Assigned task — Starting from the first line below, repeat the data exactly through to the last.

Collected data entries
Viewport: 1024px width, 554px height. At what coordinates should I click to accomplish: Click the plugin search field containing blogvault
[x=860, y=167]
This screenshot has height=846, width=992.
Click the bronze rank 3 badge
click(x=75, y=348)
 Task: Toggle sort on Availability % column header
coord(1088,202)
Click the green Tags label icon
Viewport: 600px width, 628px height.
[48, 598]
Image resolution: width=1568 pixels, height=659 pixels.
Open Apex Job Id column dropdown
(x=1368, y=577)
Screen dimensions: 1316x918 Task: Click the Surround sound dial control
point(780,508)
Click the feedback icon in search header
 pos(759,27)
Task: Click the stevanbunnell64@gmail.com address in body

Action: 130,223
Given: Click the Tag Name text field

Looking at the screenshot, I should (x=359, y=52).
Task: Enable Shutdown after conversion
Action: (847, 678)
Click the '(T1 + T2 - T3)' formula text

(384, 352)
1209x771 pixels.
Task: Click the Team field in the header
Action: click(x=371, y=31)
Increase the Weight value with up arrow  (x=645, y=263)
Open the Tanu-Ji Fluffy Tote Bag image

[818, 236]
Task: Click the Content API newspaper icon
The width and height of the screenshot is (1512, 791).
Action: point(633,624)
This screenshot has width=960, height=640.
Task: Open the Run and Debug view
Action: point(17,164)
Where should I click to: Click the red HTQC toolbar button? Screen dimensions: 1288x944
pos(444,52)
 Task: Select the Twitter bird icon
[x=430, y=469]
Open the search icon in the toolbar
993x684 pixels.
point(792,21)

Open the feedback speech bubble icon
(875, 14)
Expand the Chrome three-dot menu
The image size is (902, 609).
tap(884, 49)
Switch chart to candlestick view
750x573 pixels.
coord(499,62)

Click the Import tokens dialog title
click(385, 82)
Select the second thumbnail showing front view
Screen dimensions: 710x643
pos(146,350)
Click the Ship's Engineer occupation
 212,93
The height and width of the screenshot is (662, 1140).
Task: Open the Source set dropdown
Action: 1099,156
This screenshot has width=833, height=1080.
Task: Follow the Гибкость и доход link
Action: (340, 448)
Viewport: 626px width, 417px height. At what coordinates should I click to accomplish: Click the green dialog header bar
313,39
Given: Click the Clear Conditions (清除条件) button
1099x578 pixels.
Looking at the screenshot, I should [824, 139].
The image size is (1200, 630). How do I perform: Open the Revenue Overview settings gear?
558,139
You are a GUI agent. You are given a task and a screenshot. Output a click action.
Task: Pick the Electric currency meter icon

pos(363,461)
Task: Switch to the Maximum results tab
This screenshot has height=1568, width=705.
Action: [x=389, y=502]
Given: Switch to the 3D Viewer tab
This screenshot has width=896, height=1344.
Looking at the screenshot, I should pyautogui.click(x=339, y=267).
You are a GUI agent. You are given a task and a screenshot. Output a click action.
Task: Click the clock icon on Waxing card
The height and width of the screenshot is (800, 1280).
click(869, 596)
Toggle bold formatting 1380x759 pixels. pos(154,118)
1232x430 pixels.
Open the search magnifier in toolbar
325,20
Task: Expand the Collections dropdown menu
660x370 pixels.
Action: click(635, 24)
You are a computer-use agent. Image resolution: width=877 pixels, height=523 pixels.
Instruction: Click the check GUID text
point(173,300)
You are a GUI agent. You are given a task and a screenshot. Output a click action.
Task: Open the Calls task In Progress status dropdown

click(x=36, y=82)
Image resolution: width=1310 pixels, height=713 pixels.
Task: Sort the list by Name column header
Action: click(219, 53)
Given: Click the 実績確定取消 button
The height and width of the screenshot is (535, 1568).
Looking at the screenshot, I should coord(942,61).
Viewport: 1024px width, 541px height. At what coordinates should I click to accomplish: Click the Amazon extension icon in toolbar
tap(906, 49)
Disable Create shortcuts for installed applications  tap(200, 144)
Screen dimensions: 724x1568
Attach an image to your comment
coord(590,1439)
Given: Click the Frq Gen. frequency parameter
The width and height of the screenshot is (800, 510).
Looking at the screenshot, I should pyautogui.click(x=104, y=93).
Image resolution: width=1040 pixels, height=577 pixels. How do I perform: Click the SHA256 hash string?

Answer box —
Viewport: 1024px width, 554px height. At what coordinates should I click to accomplish: Click the plugin search field containing blogvault
[x=860, y=167]
This screenshot has height=846, width=992.
Click the bronze rank 3 badge
click(x=75, y=348)
 Task: Toggle sort on Availability % column header
coord(1088,202)
Click the green Tags label icon
Viewport: 600px width, 628px height.
[48, 598]
Image resolution: width=1568 pixels, height=659 pixels.
Open Apex Job Id column dropdown
(x=1368, y=577)
Screen dimensions: 1316x918 Task: Click the Surround sound dial control
point(780,508)
Click the feedback icon in search header
 pos(759,27)
Task: Click the stevanbunnell64@gmail.com address in body

Action: 130,223
Given: Click the Tag Name text field

Looking at the screenshot, I should (x=359, y=52).
Task: Enable Shutdown after conversion
Action: (847, 678)
Click the '(T1 + T2 - T3)' formula text

(384, 352)
1209x771 pixels.
Task: Click the Team field in the header
Action: click(x=371, y=31)
Increase the Weight value with up arrow  (x=645, y=263)
Open the Tanu-Ji Fluffy Tote Bag image

[818, 236]
Task: Click the Content API newspaper icon
The width and height of the screenshot is (1512, 791).
Action: point(633,624)
This screenshot has width=960, height=640.
Task: Open the Run and Debug view
Action: point(17,164)
Where should I click to: Click the red HTQC toolbar button? Screen dimensions: 1288x944
pos(444,52)
 Task: Select the Twitter bird icon
[x=430, y=469]
Open the search icon in the toolbar
993x684 pixels.
point(792,21)

Open the feedback speech bubble icon
(875, 14)
Expand the Chrome three-dot menu
The image size is (902, 609).
tap(884, 49)
Switch chart to candlestick view
750x573 pixels.
coord(499,62)

Click the Import tokens dialog title
click(385, 82)
Select the second thumbnail showing front view
Screen dimensions: 710x643
pos(146,350)
Click the Ship's Engineer occupation
 212,93
The height and width of the screenshot is (662, 1140).
Task: Open the Source set dropdown
Action: 1099,156
This screenshot has width=833, height=1080.
Task: Follow the Гибкость и доход link
Action: (340, 448)
Viewport: 626px width, 417px height. At what coordinates should I click to accomplish: Click the green dialog header bar
313,39
Given: Click the Clear Conditions (清除条件) button
1099x578 pixels.
Looking at the screenshot, I should [824, 139].
The image size is (1200, 630). How do I perform: Open the Revenue Overview settings gear?
558,139
You are a GUI agent. You are given a task and a screenshot. Output a click action.
Task: Pick the Electric currency meter icon

pos(363,461)
Task: Switch to the Maximum results tab
This screenshot has height=1568, width=705.
Action: [x=389, y=502]
Given: Switch to the 3D Viewer tab
This screenshot has width=896, height=1344.
Looking at the screenshot, I should pyautogui.click(x=339, y=267).
You are a GUI agent. You are given a task and a screenshot. Output a click action.
Task: Click the clock icon on Waxing card
The height and width of the screenshot is (800, 1280).
click(869, 596)
Toggle bold formatting 1380x759 pixels. pos(154,118)
1232x430 pixels.
Open the search magnifier in toolbar
325,20
Task: Expand the Collections dropdown menu
660x370 pixels.
Action: click(635, 24)
You are a computer-use agent. Image resolution: width=877 pixels, height=523 pixels.
Instruction: Click the check GUID text
point(173,300)
You are a GUI agent. You are given a task and a screenshot. Output a click action.
Task: Open the Calls task In Progress status dropdown

click(x=36, y=82)
Image resolution: width=1310 pixels, height=713 pixels.
Task: Sort the list by Name column header
Action: click(219, 53)
Given: Click the 実績確定取消 button
The height and width of the screenshot is (535, 1568).
Looking at the screenshot, I should coord(942,61).
Viewport: 1024px width, 541px height. At what coordinates should I click to accomplish: Click the Amazon extension icon in toolbar
tap(906, 49)
Disable Create shortcuts for installed applications  tap(200, 144)
Screen dimensions: 724x1568
Attach an image to your comment
coord(590,1439)
Given: Click the Frq Gen. frequency parameter
The width and height of the screenshot is (800, 510).
Looking at the screenshot, I should pyautogui.click(x=104, y=93).
Image resolution: width=1040 pixels, height=577 pixels. How do I perform: Click the SHA256 hash string?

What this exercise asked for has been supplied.